# [Do this]
In the Tata Power article below, what target price did Nuvama set for the stock?

# [Text to read]
● ● ● ● ● ● ●

Nuvama upgrades Tata Power to 'Hold' on improved FY30 growth visibility

The brokerage's view followed an analyst meet held at Tata Power's Odisha Technology Centre, where management reiterated its long-term growth roadmap.

Tata power
The company has guided for group capex of approximately ₹25,000 crore per annum until FY30E, with nearly 65 per cent directed toward renewables.
Tanmay Tiwary New Delhi
3 min read Last Updated : Dec 17 2025 | 8:08 AM IST
Domestic brokerage Nuvama has upgraded Tata Power to ‘Hold’, citing improved visibility on achieving over 30GW of installed capacity by FY30E as large renewable and pumped storage projects in the pipeline mature toward the end of the decade. The brokerage has set a target price of ₹385 per share.
 
“We are upgrading Tata Power to ‘Hold’ on improved visibility of 30GW+ target capacity by FY30E (26GW already won), valuation rollover to FY28E and probable cash breakeven for Mundra UMPP,” said Subhadip Mitra, Vikram Datwani, Mahir Moondra and Divyam Sureka of Nuvama, in a note dated December 16, 2025.
 
The brokerage’s view followed an analyst meet held at Tata Power’s Odisha Technology Centre, where management reiterated its long-term growth roadmap. Tata Power maintained its FY30E targets of 30-35GW of capacity, including nearly 20GW of renewable energy, and profit after tax (PAT) of about ₹10,000 crore. Of the targeted capacity, 26GW has already been secured, strengthening execution confidence.

● ● ● ● ● ● ●

# [Recorded data]
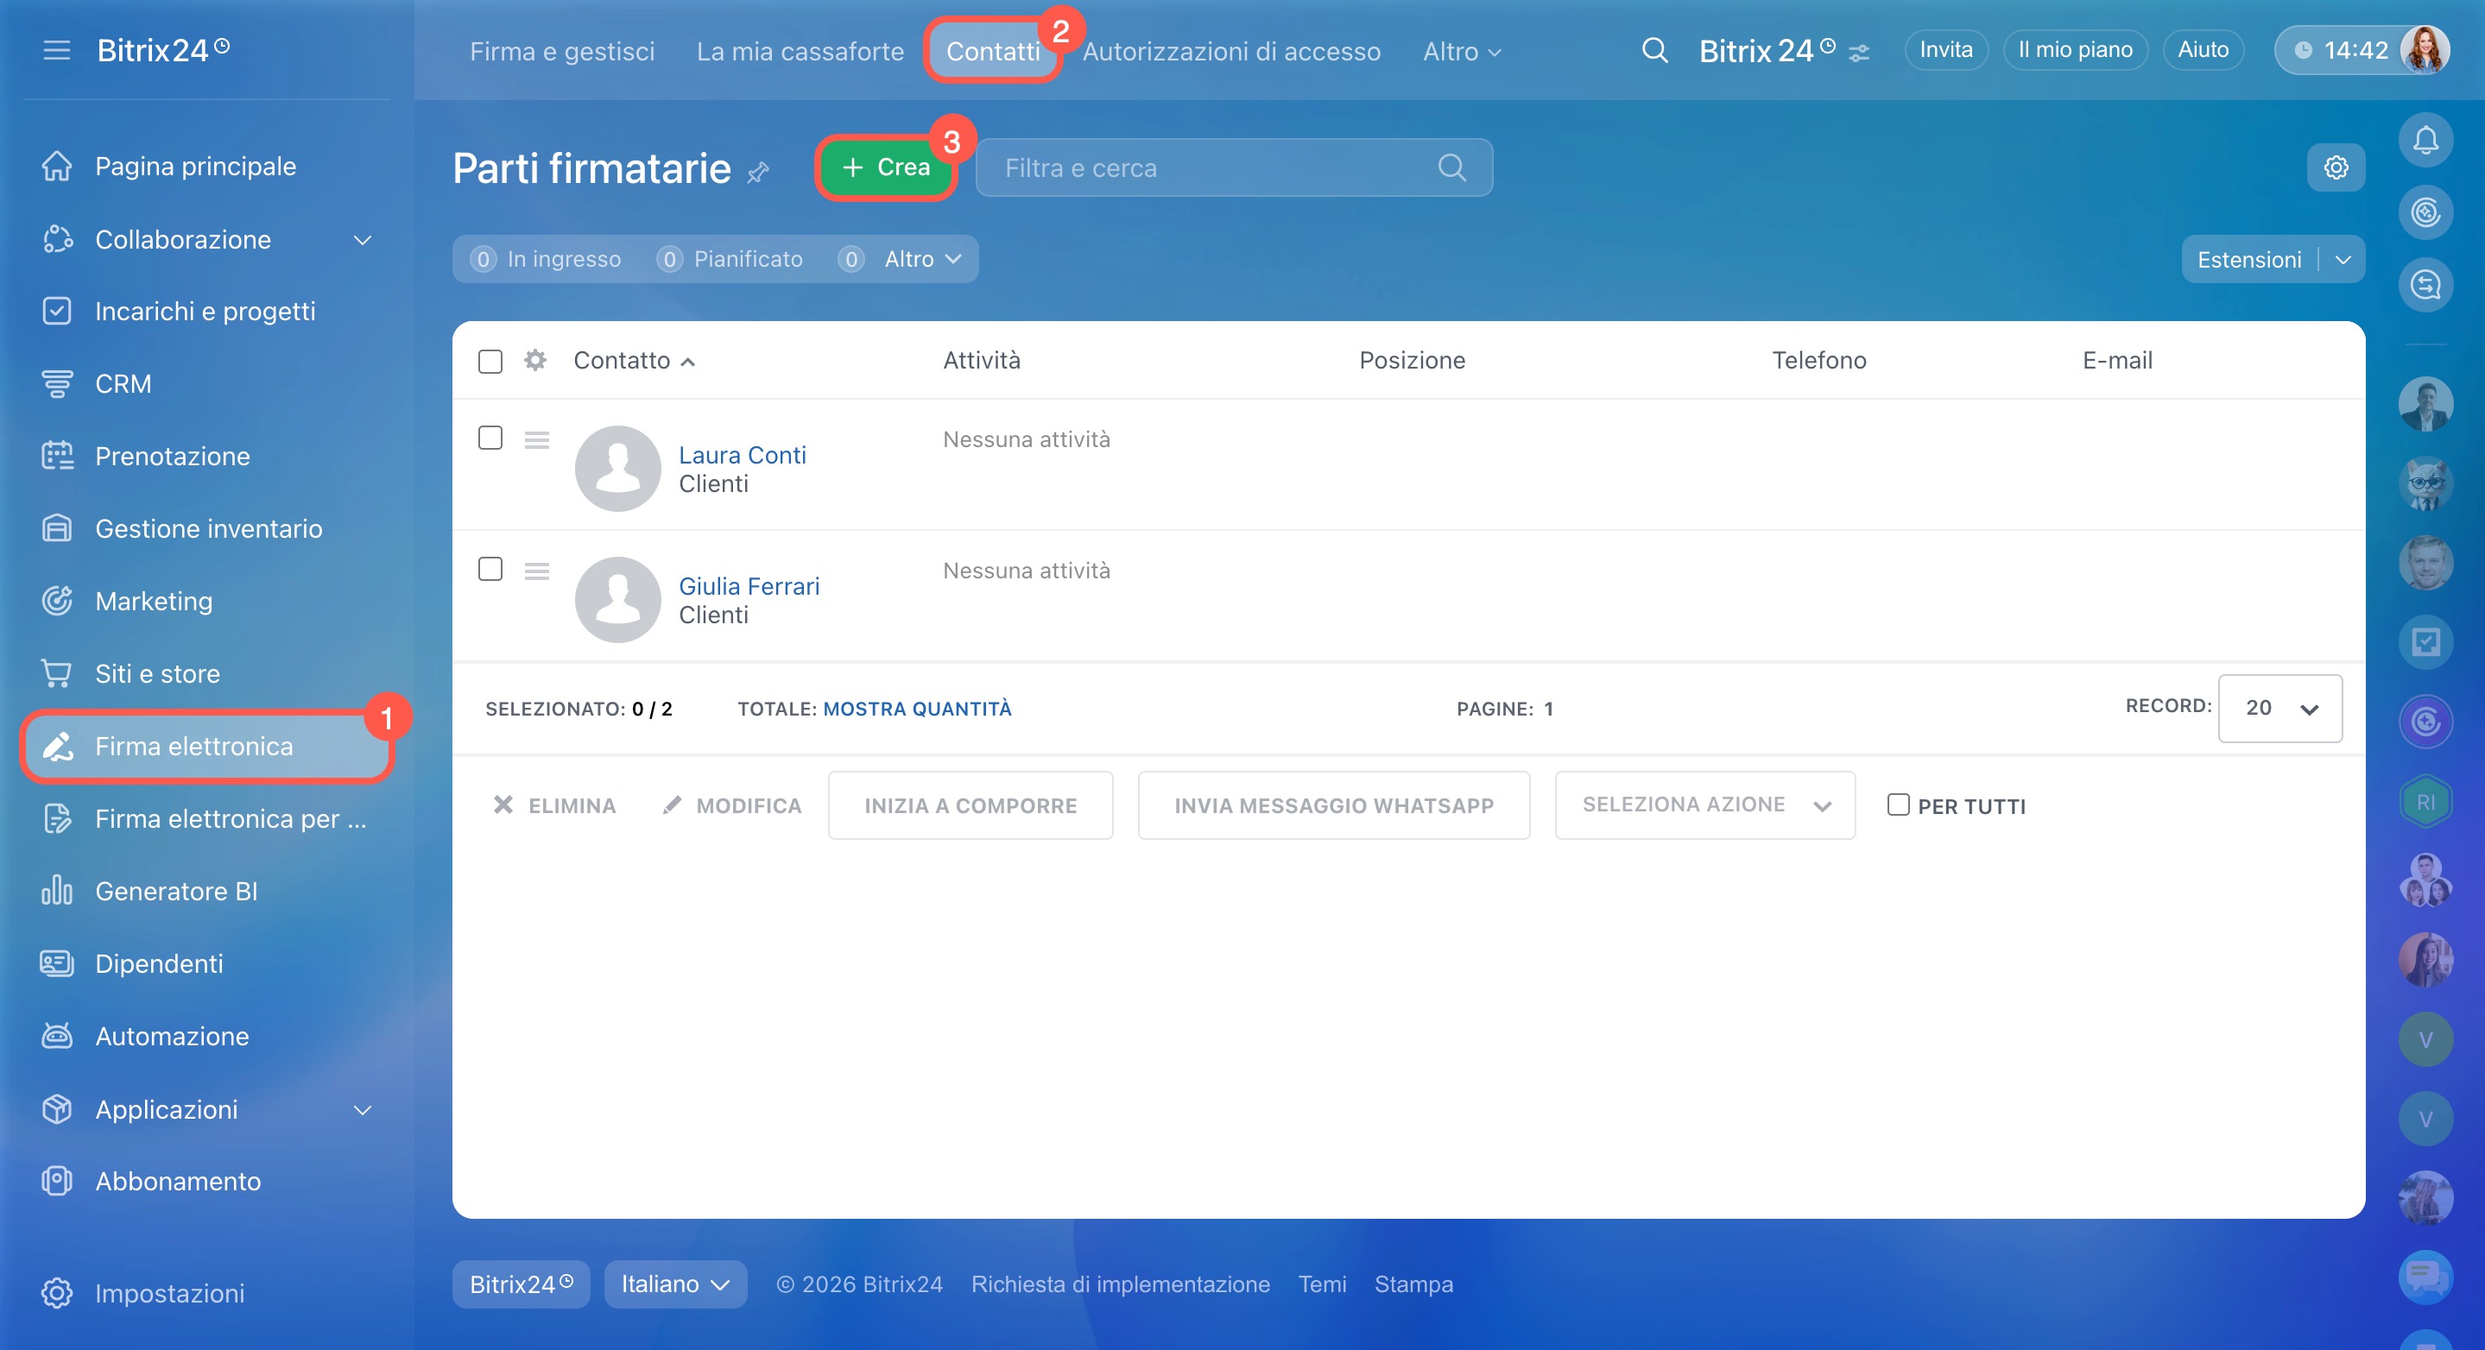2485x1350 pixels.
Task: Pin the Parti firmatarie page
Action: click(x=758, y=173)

● ● ● ● ● ● ●

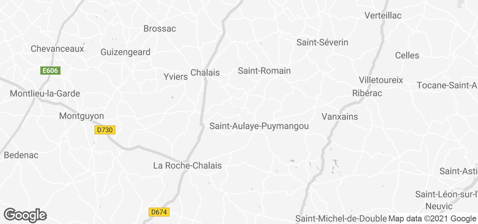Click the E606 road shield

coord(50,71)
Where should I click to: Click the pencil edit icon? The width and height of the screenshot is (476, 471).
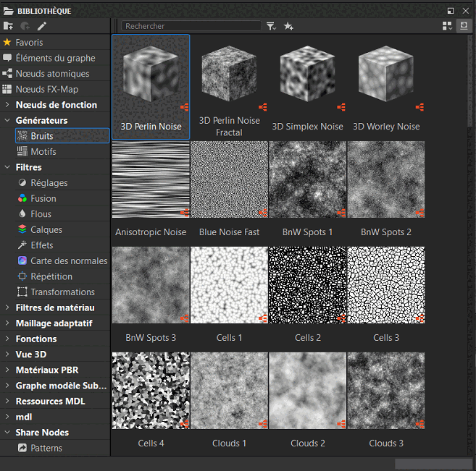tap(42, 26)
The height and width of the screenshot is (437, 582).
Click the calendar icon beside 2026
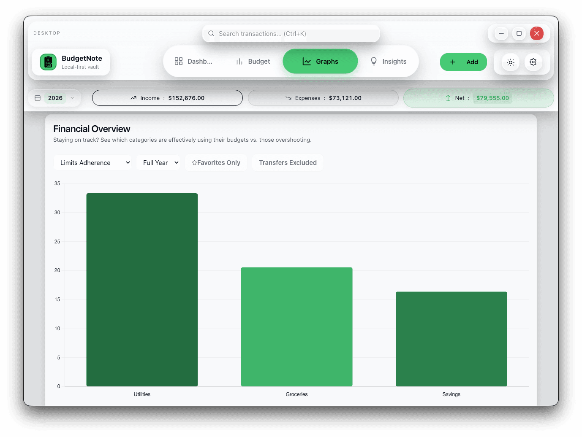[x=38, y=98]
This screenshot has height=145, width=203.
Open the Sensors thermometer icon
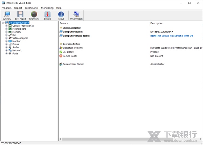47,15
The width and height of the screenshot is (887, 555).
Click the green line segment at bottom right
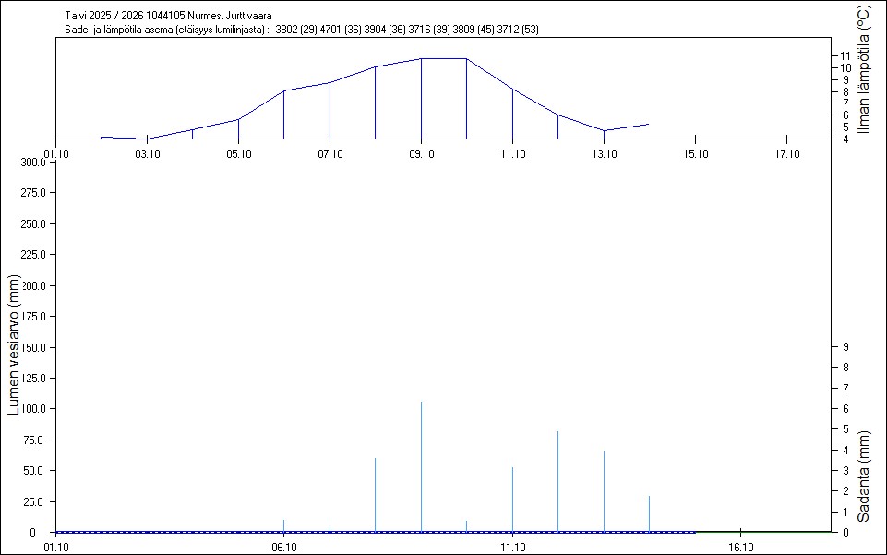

● ● ● ● ● ● ●

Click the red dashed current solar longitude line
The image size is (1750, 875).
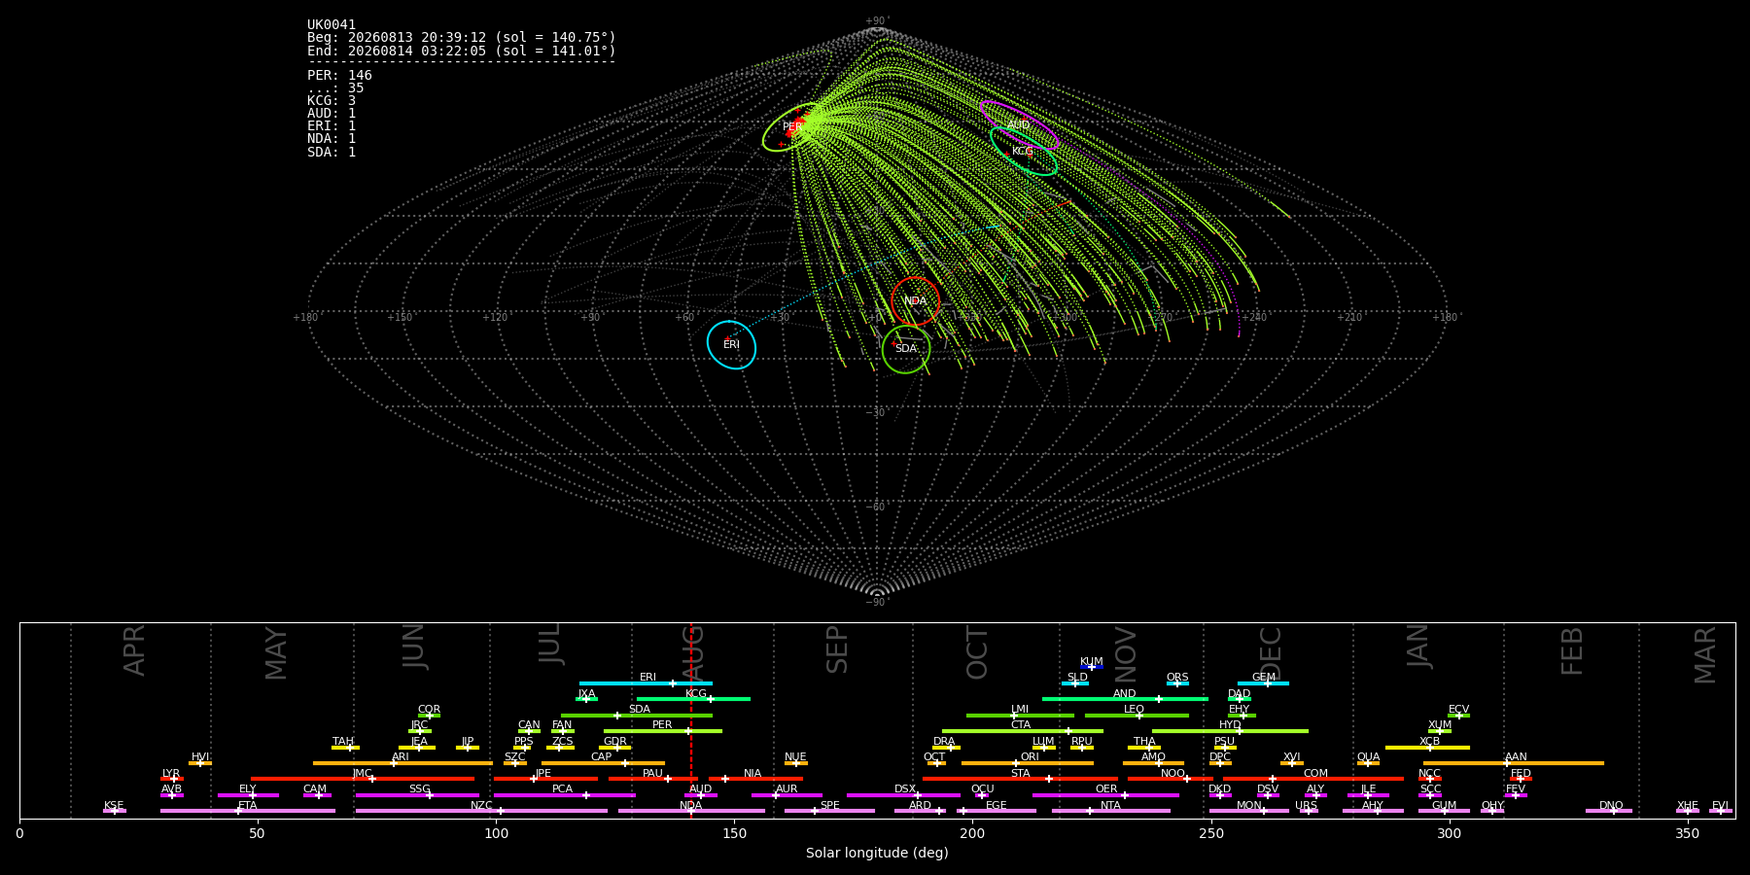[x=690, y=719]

● ● ● ● ● ● ●

# [Full output]
₹385 per share.